Report every line of the records below that includes the string "page".

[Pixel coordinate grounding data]

___

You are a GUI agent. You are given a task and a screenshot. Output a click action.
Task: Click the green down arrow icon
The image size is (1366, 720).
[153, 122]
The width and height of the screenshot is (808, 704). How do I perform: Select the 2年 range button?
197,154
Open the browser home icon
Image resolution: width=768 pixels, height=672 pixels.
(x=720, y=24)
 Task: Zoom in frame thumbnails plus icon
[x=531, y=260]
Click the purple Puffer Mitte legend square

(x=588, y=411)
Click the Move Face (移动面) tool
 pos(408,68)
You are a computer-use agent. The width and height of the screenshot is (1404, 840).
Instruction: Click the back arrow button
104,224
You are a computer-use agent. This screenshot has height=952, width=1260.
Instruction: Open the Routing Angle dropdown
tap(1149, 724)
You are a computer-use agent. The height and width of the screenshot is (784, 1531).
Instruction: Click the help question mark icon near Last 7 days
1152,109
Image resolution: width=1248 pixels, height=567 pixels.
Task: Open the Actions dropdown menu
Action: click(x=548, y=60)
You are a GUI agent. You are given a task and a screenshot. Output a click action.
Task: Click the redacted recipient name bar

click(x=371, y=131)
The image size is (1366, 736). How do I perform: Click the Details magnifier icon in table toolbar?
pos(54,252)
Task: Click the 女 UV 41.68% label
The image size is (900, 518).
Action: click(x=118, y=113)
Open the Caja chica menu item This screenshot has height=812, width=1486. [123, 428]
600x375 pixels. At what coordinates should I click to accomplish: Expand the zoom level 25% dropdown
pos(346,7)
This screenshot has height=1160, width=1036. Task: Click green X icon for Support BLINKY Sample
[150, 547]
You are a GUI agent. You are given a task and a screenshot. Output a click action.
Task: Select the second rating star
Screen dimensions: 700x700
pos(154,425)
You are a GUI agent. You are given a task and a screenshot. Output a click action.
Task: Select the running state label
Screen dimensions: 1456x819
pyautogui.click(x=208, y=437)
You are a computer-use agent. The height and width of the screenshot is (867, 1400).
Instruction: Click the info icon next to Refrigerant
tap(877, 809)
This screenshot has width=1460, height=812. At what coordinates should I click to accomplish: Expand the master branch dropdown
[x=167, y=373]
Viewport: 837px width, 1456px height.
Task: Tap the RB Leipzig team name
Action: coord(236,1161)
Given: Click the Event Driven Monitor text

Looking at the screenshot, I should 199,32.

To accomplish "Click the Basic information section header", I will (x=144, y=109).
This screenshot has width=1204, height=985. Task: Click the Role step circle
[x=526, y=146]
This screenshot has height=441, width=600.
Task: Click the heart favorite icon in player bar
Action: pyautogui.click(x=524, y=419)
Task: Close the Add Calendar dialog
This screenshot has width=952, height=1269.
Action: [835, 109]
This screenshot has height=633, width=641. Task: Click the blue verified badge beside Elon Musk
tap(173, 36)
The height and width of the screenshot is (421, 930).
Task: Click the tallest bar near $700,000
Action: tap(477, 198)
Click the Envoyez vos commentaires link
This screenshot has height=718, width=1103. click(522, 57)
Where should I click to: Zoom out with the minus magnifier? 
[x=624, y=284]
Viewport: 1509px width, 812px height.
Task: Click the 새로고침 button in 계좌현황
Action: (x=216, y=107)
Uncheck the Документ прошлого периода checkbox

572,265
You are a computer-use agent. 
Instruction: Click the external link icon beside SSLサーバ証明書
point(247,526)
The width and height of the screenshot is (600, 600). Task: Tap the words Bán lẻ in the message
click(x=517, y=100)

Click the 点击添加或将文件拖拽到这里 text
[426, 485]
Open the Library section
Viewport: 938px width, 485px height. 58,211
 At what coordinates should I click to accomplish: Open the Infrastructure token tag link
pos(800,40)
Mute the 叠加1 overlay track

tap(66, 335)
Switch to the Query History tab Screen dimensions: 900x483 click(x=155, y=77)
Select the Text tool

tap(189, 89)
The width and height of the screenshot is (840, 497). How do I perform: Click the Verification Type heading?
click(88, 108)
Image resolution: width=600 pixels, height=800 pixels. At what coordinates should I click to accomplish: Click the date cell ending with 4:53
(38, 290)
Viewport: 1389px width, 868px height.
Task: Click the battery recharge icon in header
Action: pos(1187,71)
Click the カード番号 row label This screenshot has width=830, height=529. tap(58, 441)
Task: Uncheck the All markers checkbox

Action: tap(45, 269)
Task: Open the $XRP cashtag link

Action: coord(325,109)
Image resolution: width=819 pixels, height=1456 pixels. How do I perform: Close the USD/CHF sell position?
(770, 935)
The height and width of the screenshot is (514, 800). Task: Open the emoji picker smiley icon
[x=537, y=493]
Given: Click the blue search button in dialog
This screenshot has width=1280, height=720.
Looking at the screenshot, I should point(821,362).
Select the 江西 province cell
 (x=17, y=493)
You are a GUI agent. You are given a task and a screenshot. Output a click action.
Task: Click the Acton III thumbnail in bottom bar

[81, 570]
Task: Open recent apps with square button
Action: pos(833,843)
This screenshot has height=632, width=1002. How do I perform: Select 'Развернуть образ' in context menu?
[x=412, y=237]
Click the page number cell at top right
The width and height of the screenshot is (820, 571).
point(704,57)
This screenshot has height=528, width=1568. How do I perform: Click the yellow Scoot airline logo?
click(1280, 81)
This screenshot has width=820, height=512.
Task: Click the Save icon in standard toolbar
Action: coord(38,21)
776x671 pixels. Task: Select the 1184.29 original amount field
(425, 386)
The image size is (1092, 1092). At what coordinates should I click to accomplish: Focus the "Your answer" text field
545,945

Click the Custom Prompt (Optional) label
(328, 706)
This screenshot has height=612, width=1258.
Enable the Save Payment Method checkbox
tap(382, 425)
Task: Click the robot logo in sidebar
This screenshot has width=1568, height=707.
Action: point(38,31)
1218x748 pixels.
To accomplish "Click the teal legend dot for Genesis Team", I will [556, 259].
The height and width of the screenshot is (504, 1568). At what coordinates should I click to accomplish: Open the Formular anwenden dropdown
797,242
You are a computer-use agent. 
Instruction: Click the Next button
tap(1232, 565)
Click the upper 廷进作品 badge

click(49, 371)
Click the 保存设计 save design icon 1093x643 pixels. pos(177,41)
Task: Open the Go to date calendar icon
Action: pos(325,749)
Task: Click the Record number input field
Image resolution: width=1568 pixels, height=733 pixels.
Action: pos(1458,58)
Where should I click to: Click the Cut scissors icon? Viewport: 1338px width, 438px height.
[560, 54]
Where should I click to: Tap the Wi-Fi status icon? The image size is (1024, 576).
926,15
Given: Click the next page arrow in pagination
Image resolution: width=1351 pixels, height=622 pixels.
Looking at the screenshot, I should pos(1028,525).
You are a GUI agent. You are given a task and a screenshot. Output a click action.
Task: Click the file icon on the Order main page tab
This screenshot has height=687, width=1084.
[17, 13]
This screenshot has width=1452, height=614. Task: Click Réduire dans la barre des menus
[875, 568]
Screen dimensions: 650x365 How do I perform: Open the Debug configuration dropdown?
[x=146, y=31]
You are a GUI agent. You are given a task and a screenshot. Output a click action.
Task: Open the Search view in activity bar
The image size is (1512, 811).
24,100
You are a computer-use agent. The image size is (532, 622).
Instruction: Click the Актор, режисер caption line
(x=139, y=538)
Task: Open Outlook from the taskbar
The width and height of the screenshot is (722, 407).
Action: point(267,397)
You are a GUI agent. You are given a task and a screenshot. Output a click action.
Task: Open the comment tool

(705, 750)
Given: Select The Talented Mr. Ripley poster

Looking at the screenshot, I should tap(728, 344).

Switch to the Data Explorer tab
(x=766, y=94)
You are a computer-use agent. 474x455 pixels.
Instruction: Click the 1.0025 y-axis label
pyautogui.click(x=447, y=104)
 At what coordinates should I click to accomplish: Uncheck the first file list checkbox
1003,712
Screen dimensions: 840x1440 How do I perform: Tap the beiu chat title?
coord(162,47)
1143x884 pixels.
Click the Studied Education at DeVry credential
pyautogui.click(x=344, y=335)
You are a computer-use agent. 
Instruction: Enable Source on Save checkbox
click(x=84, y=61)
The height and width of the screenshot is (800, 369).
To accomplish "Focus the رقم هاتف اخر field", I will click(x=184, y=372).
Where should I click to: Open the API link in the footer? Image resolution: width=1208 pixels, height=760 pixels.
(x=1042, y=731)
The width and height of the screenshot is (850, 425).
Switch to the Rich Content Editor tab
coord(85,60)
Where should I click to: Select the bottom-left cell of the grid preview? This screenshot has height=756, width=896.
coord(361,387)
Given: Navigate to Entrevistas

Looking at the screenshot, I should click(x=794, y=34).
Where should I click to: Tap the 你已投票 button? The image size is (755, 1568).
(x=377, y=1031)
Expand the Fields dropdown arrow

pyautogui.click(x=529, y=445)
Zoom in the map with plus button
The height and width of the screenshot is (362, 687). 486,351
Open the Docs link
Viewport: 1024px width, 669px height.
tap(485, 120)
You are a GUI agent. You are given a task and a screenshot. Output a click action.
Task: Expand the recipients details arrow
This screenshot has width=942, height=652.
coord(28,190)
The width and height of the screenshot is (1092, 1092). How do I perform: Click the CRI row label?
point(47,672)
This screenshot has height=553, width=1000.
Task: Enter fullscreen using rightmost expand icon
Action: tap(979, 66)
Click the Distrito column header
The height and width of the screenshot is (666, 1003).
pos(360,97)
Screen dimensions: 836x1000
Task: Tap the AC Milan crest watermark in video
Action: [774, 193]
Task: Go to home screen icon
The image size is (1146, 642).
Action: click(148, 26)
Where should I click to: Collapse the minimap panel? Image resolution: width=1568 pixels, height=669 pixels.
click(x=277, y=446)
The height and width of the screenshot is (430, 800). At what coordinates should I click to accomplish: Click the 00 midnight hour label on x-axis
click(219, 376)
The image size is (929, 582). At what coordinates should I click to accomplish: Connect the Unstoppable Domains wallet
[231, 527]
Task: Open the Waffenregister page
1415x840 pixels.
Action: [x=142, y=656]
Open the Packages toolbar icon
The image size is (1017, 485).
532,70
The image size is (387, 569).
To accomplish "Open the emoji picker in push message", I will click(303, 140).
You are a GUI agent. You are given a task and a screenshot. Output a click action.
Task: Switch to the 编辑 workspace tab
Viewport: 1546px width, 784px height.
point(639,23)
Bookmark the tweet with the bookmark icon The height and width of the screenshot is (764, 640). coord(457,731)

___

Output below -
Click the page number cell at top right
Given: Click the next page arrow in pagination
Task: Click the file icon on the Order main page tab
Task: Open the Waffenregister page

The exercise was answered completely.